CassandraViewwriteLatency #
High viewwrite latency on {{ $labels.instance }} cassandra node
Alert Rule
alert: CassandraViewwriteLatency
annotations:
description: |-
High viewwrite latency on {{ $labels.instance }} cassandra node
VALUE = {{ $value }}
LABELS = {{ $labels }}
runbook: https://srerun.github.io/prometheus-alerts/runbooks/criteo-cassandra-exporter/cassandraviewwritelatency/
summary: Cassandra viewwrite latency (instance {{ $labels.instance }})
expr: cassandra_stats{name="org:apache:cassandra:metrics:clientrequest:viewwrite:viewwritelatency:99thpercentile",service="cas"}
> 100000
for: 2m
labels:
severity: warning
Here is the runbook for the CassandraViewwriteLatency alert rule:
Meaning #
The CassandraViewwriteLatency alert is triggered when the 99th percentile of view write latency exceeds 100,000 microseconds (100ms) for a Cassandra node. This indicates that the Cassandra node is experiencing high latency when writing data to views, which can impact the performance and availability of the Cassandra cluster.
Impact #
High view write latency can have several impacts on the Cassandra cluster and dependent applications:
- Increased latency for client requests: High view write latency can cause delays in processing client requests, leading to poor user experience and increased error rates.

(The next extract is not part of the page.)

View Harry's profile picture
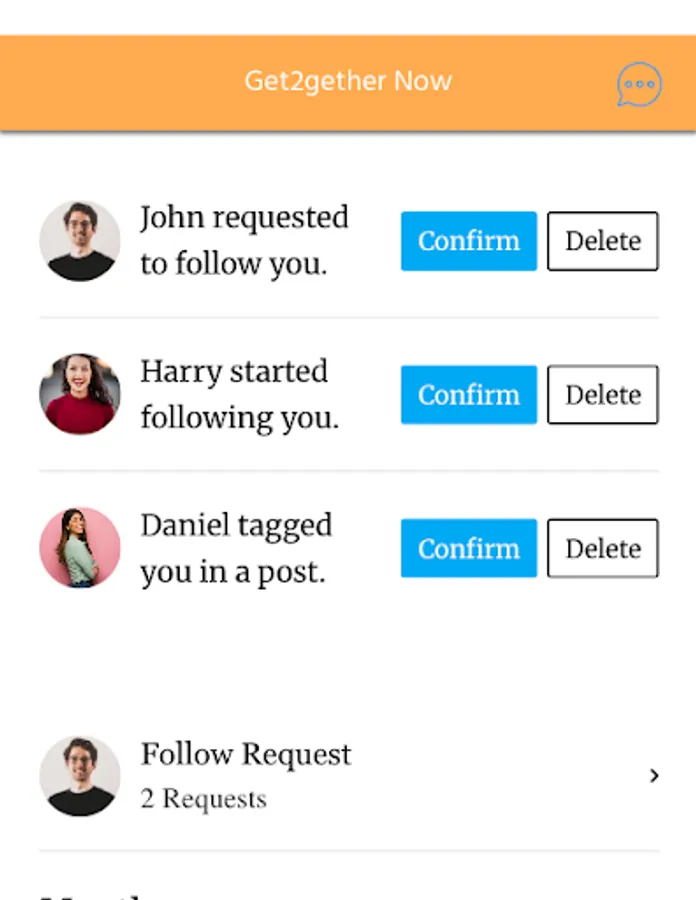pyautogui.click(x=80, y=394)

- Decreased throughput: High latency can reduce the throughput of the Cassandra cluster, leading to increased latency and decreased performance.
- Increased resource utilization: High latency can lead to increased resource utilization, such as CPU and memory, which can exacerbate the issue and lead to node failures.
Diagnosis #
To diagnose the root cause of high view write latency, follow these steps:
- Check the Cassandra node’s resource utilization: Verify that the node has sufficient resources (CPU, memory, disk space) to handle the workload.

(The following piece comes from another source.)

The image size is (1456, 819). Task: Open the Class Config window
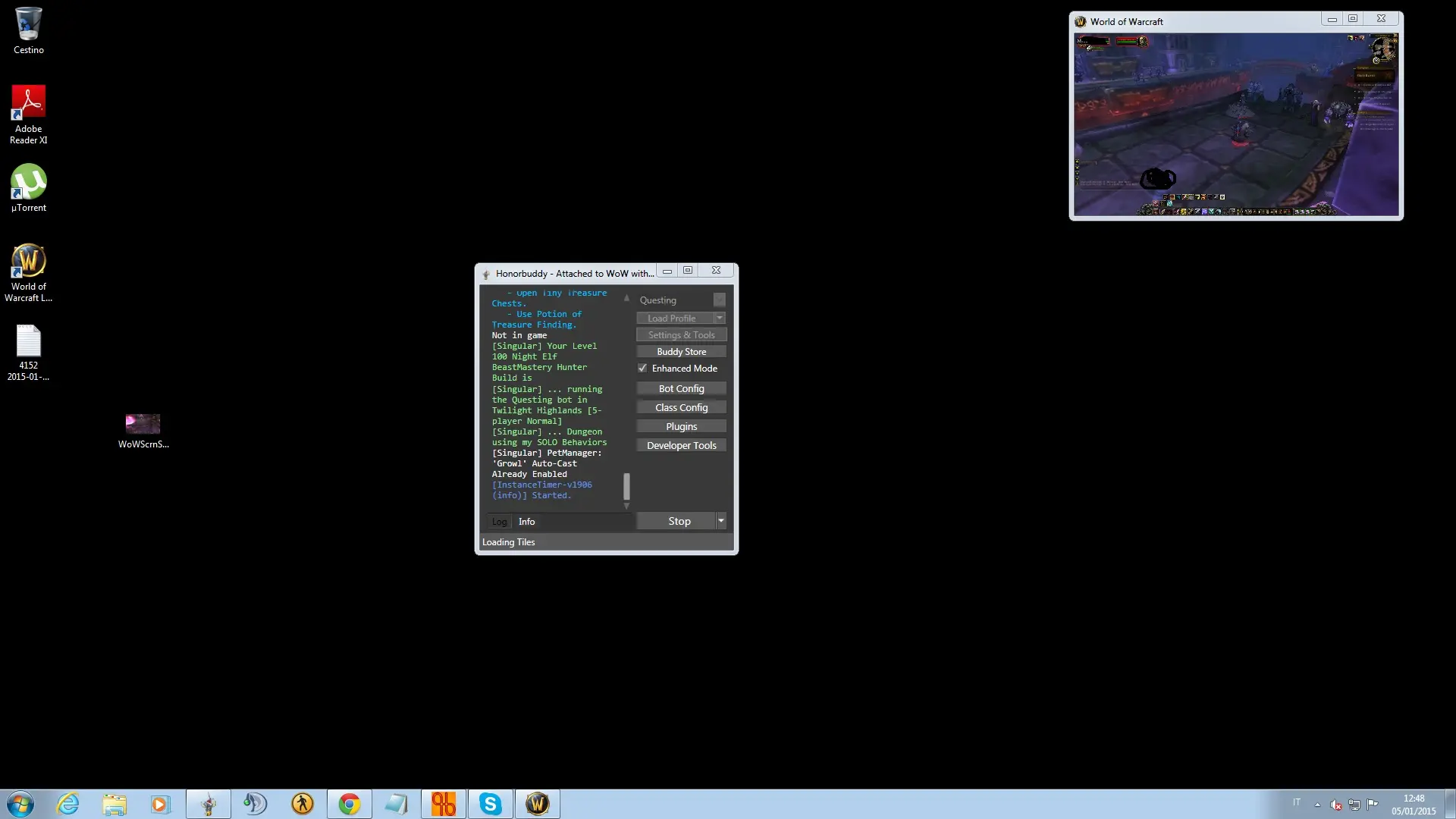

- Investigate disk I/O performance: Disk I/O issues can contribute to high latency. Check disk usage, IOPS, and throughput to identify any bottlenecks.
- Review Cassandra configuration: Verify that the Cassandra configuration is optimized for performance, including settings such as compaction, compression, and caching.
- Analyze Cassandra logs: Review Cassandra logs to identify any errors or warnings that may indicate the root cause of the issue.
- Check for network issues: Verify that the network connection between the Cassandra node and dependent applications is stable and performant.
Mitigation #
To mitigate high view write latency, follow these steps:
- Tune Cassandra configuration: Optimize Cassandra configuration settings, such as compaction, compression, and caching, to improve performance.
- Scale up Cassandra resources: Increase resources (CPU, memory, disk space) to improve the node’s ability to handle the workload.
- Implement caching: Implement caching mechanisms, such as Redis or Memcached, to reduce the load on the Cassandra node.
- Improve disk I/O performance: Upgrade disk storage to improve IOPS and throughput, or consider using SSDs.
- Consider load balancing: Consider load balancing across multiple Cassandra nodes to distribute the workload and improve performance.